In this issue of Blood, Hagner et al provide preclinical evidence that CC-122 might be active in both major molecular subtypes of diffuse large B-cell lymphoma (DLBCL).1
The development and evolution of immunomodulatory drugs (IMiDs) is one of the most fascinating drug development stories in cancer medicine.2 This history began with their use as an antiemetic drug used in pregnancy and was abruptly halted because of the association with severe birth defects. Their testing in multiple myeloma was stimulated by their antiangiogenic effects and led to a new active class of drugs in multiple myeloma. Their utility in other hematologic malignancies continues to evolve with demonstrated activity in molecularly defined subtypes of DLBCL. After years of evolution driven by chemistry, preclinical work, and clinical experience, the next family member of the thalidomide analogs, CC-122, emerges with features that differentiate it from IMiDs, giving rise to a new class of drugs: pleiotropic pathway modifiers (PPMs; see figure). Novel properties make CC-122 potentially active in a subtype of DLBCL in which its predecessor, lenalidomide, has limited activity.

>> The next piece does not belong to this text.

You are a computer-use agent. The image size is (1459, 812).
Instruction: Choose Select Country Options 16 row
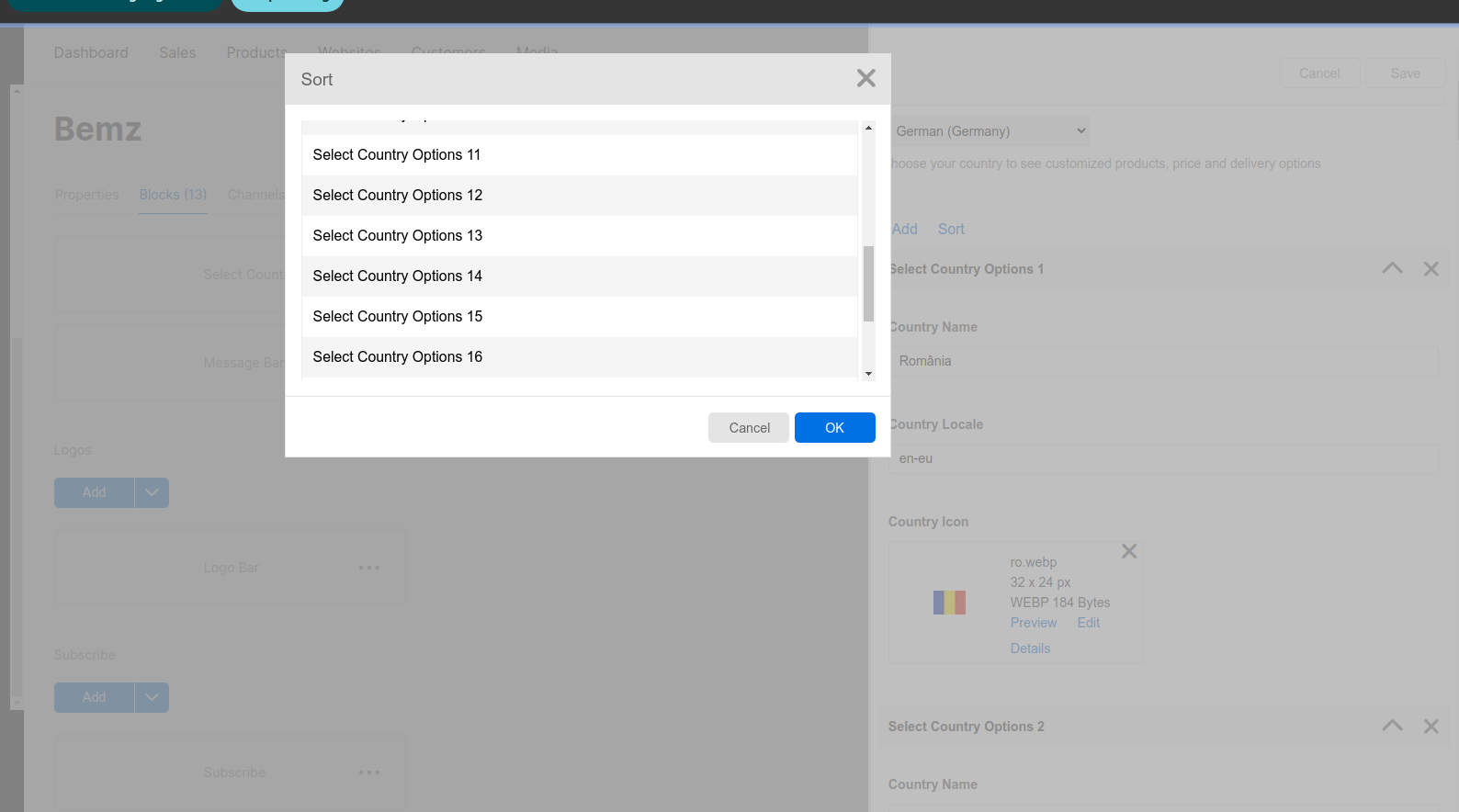pos(579,357)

There are 2 subtypes of DLBCL: activated B-cell–like (ABC) and germinal center B-cell–like (GCB) subtypes.3 The former is characterized by tonic B-cell receptor (BCR) signaling and a significantly worse clinical outcome. Recognition of molecular subtypes of DLBCL, because of their different biology and pathogenesis, play an important role in the selection of therapy.4 Lenalidomide, as a single agent, demonstrates significant activity in relapsed and refractory DLBCL. However, the activity of lenalidomide alone or in combination with rituximab, cyclophosphamide, doxorubicin, vincristine, prednisone (R-CHOP) appears to be confined primarily to ABC DLBCL.5,6 The activity of lenalidomide in ABC DLBCL has 2 postulated mechanisms: inhibition of the nuclear factor κB pathway downstream of BCR signaling and upregulation of the interferon death pathway.7 Although the first pathway is particularly important for ABC DLBCL because of tonic BCR/MYD88 signaling, the second effect appears to be able to potentially impact both GCB and ABC DLBCL. In this regard, Hagner et al demonstrated that in contrast to the IMiD lenalidomide, the PPM CC-122 has significant activity in preclinical models of both GCB and ABC DLBCL. Similar to IMiDs, the PPM CC-122 also binds to CRBN, which in turn affects ubiquitination of Aiolos and Ikaros by the Cullin 4 RING E3 ubiquitin ligase complex, leading to their subsequent proteasomal degradation. The studies of DLBCL tumor tissue from patients exposed to CC-122 from the ongoing clinical trial are particularly revealing and confirm that this in vitro mechanism occurs in the clinic. In turn, degradation of Aiolos and Ikaros leads to a direct antitumor effect mediated through the interferon pathway.
Important questions remain. First, this mechanism does not address why the IMiDs and PPMs have a different impact on GCB DLBCL despite that both target CRBN. Hagner et al nicely outlined potential hypotheses behind this observation, including the role of different metabolites (see figure); however, further studies are needed. Second, as the name of class indicates, the effect of CC-122 is pleiotropic; hence, other potential mechanisms for its activity in DLBCL can, and likely do, exist. Furthermore, like their cousins, the PPMs also have immunomodulatory effects and impact the nonimmune environment as well. These effects are difficult to reproduce in preclinical models.
The demonstration of preclinical activity of the PPM CC-122 in GCB DLBCL is important. Although GCB DLBCL is associated with superior outcomes, ∼15% to 20% of the patients will develop disease relapse with 24 months postdiagnosis when treated with R-CHOP.8 Once relapsed, DLBCL has a poor outcome regardless of molecular subtype, with the majority of these patients dying of the disease.9 Approximately a quarter of relapsing GCB DLBCL patients (3% to 5% of all) have so called “double-hit” DLBCL, with translocations of myc and either a bcl-2 or bcl-6 translocation. This group of patients poses a particular urgent clinical need because of a very aggressive course and chemorefractoriness.
The work by Hagner et al provides a strong rationale for studying PPMs in both molecular subtypes of DLBCL. Ultimately, the future of the PPM class will depend on the evidence of clinical activity in these 2 DLBCL subtypes. Careful molecular analysis of patients with DLBCL receiving CC-122 may lead to the identification of novel biomarkers, possibly reaching beyond the ABC vs GCB classification, and the currently presented work provides an excellent foundation for these.
Conflict-of-interest disclosure: G.S.N. has received consulting fees from Morphosis and research funding from Celgene and Bayer.